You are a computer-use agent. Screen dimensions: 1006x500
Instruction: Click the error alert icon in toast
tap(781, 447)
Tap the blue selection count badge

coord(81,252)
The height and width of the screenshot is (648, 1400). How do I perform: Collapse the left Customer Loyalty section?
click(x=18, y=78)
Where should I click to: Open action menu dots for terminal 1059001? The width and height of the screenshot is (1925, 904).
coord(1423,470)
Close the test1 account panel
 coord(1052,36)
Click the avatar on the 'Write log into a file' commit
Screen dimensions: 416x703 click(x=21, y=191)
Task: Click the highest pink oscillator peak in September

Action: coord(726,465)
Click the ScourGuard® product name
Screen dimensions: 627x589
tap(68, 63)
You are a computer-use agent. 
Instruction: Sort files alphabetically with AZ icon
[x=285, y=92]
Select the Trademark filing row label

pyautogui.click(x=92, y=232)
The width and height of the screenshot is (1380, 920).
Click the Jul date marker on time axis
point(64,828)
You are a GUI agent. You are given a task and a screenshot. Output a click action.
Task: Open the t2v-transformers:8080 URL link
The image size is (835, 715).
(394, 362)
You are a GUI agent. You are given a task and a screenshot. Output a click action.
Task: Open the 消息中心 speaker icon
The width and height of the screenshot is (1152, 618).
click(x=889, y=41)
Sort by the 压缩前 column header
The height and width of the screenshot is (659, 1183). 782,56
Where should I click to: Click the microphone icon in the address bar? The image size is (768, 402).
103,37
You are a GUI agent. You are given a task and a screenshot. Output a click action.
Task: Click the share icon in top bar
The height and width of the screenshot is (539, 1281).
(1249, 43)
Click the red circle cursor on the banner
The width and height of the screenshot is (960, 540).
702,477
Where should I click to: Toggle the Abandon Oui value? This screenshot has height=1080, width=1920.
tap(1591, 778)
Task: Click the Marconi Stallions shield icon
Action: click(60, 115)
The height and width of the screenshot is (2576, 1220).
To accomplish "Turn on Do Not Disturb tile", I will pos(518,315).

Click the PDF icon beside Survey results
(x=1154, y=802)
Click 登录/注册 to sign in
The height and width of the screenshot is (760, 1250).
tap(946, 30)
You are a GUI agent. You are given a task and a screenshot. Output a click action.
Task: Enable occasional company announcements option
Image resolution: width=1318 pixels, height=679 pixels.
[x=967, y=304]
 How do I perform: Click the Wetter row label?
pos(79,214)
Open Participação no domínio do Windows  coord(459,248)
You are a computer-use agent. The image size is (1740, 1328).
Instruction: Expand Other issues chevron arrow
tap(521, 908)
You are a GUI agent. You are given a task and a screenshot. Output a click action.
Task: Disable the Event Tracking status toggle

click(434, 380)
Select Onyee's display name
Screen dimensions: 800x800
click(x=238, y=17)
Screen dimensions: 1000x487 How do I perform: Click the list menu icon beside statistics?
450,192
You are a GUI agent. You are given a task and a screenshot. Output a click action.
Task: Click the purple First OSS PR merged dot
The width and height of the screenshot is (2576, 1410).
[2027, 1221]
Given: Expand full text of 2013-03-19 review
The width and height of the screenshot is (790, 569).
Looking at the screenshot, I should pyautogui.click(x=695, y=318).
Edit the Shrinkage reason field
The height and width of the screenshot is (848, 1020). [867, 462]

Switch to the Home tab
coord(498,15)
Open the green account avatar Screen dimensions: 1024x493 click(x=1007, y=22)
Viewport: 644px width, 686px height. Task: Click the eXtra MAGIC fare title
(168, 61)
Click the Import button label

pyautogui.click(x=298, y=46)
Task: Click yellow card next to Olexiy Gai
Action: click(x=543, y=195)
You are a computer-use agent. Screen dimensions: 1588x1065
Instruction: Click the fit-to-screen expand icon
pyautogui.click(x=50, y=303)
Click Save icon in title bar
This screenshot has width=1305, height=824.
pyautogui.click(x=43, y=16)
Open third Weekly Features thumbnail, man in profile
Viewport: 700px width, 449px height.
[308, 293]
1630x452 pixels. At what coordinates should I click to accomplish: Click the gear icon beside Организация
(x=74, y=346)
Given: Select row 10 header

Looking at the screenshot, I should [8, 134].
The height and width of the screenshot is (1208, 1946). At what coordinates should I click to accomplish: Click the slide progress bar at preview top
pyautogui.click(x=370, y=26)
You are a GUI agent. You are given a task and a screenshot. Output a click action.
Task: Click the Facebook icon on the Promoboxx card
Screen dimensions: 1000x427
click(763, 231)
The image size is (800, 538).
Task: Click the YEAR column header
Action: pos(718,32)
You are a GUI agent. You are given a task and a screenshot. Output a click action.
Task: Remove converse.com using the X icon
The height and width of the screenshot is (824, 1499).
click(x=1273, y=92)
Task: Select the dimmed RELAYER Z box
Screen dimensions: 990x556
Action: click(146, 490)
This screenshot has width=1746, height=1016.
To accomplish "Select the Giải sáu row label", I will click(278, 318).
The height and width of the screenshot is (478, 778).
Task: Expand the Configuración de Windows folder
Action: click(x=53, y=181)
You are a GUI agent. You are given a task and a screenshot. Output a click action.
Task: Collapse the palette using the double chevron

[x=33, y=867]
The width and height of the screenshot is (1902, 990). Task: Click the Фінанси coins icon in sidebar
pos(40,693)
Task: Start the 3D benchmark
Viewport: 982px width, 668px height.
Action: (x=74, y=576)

----------------

== Work task ==
If a line in the entries contains "computer", copy it.

== Response to the task ==
You are a computer-use agent. Screen dimensions: 1006x500
You are a computer-use agent. 
You are a computer-use agent. The image size is (1740, 1328).
You are a computer-use agent. Screen dimensions: 1588x1065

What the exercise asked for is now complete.